Many animals use the colours and patterns on their bodies to help them blend into the background and avoid the attention of predators. But this strategy, crypsis, is far from perfect. As soon as the animal moves, the camouflage is broken, and it is much easier for a predator to see and catch it. So how do animals protect themselves when they’re on the move?
Researchers are exploring whether high-contrast patterns during motion, such as stripes and zigzags, may be distorting the predator’s perception of where the animal is going. But, as little is known about such “motion dazzle”, we have built an online game to help shed light on it.
Lessons From War
The idea is that it may be more effective for animals to focus on preventing capture, rather then preventing detection or recognition, is actually more than 100 years old. It was naturalist Abbott Thayer who suggested that high-contrast patterns may distort the perceived speed or direction of a moving object, making it harder to track and capture.
Such motion dazzle patterns were actually used in World War I and II, where some ships were painted with black and white geometric patterns in an attempt to reduce the number of successful torpedo attacks from submarines.

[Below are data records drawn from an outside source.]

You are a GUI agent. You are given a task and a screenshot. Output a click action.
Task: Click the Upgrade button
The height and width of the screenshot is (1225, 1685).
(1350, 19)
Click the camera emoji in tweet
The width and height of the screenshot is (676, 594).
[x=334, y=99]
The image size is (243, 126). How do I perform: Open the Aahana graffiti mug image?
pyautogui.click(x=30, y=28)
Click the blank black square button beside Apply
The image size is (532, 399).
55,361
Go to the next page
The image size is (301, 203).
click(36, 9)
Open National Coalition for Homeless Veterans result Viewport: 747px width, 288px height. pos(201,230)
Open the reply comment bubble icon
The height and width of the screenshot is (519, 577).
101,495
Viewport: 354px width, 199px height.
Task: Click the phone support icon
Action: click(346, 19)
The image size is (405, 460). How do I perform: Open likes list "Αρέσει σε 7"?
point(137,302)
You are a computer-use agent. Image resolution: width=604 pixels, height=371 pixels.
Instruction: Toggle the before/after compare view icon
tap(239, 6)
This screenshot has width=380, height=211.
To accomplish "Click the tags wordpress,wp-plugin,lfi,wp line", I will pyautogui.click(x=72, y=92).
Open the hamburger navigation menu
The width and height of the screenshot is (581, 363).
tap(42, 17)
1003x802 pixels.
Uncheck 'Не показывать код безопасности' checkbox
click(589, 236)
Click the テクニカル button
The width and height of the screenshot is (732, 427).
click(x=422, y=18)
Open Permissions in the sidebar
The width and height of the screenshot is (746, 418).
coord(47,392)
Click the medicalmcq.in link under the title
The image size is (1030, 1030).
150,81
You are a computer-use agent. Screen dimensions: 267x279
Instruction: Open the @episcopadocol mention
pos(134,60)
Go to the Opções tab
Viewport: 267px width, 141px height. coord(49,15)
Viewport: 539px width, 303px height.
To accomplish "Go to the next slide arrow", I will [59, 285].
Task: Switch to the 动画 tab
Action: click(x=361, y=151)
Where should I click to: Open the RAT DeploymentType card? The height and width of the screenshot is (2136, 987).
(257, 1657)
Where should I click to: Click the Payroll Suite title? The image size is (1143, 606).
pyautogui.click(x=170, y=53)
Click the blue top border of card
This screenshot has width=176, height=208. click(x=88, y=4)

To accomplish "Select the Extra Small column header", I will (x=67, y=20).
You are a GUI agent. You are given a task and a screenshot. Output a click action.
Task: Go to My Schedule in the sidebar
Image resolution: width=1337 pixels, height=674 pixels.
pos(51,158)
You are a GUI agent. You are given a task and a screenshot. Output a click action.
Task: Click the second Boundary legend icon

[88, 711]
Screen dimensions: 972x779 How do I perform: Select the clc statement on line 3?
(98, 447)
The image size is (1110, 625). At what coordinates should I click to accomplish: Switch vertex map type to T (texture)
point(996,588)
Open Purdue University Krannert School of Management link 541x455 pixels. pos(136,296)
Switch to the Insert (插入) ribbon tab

However, due to many other factors affecting wartime naval losses, it is unclear whether motion dazzle patterns actually had the desired effect.
HMS Argus displaying a coat of dazzle camouflage in 1918. wikimedia
What about the natural world? Zebras have bold stripes, and scientists have debated the function of their patterns since Darwin’s time. A recent modelling study suggested that when zebras move, their stripes create contradictory signals about their direction of movement that is likely to confuse predators. There are potentially two visual illusions responsible for this, which could form the basis of motion dazzle effects: the wagon wheel effect and the barber pole illusion.
The wagon wheel effect is named after Western movies, where the wheels on wagons often appear to be moving backwards. This is because the visual system takes “snapshots” over time and links them to create a continuous scene, in the same manner as recording film. If a wheel spoke moves forward rapidly between sampling events, it will appear to have moved backwards as it will be misidentified as the following spoke.
Wagon Wheel effect explained.
The barber pole illusion (also known as the aperture effect) occurs because the moving stripes provide ambiguous information about the true direction of movement. These illusory effects produced by stripes could therefore lead to difficulties in judging the speed and movement of a moving target. However, the zebra study was entirely theoretical and didn’t test whether striped patterns actually affected the judgements of real observers.
Surprisingly, the first experimental tests of the effectiveness of motion dazzle patterns weren’t carried out until recently. Some studies have shown that strikingly patterned targets can be more difficult to catch than targets with other patterns in studies using humans as “predators” playing touch screen computer games. However, other studies have found no clear advantage for motion dazzle patterns So although patterns can affect our perception of movement, it’s still not clear which are most effective at doing so.
Can you see the spider? Crypsis can be pretty effective – as long as you don’t move. J Kelley, Author provided
We are addressing the question of which patterns are best for avoiding predators during movement using Dazzle Bug – an online game that asks players to imagine themselves as a predator, trying to catch a moving bug as fast as possible. Each bug has a different body pattern as well as a random pattern of movement. Bugs with easy to catch patterns will disappear, whereas those that are particularly tricky to catch will survive ––just like in nature. Over time, the patterns on the bugs’ body will evolve so that they become harder to catch with each successive generation.
This citizen science project will allow us to see what patterns are most effective at evading capture. We can then use these results to look at what visual effects these patterns have, and to see whether these patterns match up with those found on real animals in the wild.
Our findings will offer insight into the role of stripes, which are common in many species. While these patterns may have evolved to confuse the visual perception of a predator, they may also be a result of other selection pressures, such as attracting a mate or regulating body temperature. If striped patterns survive and evolve in the game, this would provide strong evidence that these patterns do act to confuse human predators, perhaps by producing the illusions described above. As motion perception seems to be highly conserved across a wide range of populations, these illusions may occur for many other predators too.
If we find that patterns other than stripes – such as speckles, splotches or zigzags – are most effective in preventing capture, this then leads to new and interesting questions about how these patterns may act to confuse or mislead. Whatever the outcome, Dazzle Bug will provide insight into how bodily patterns may have evolved to help animals to survive life on the go.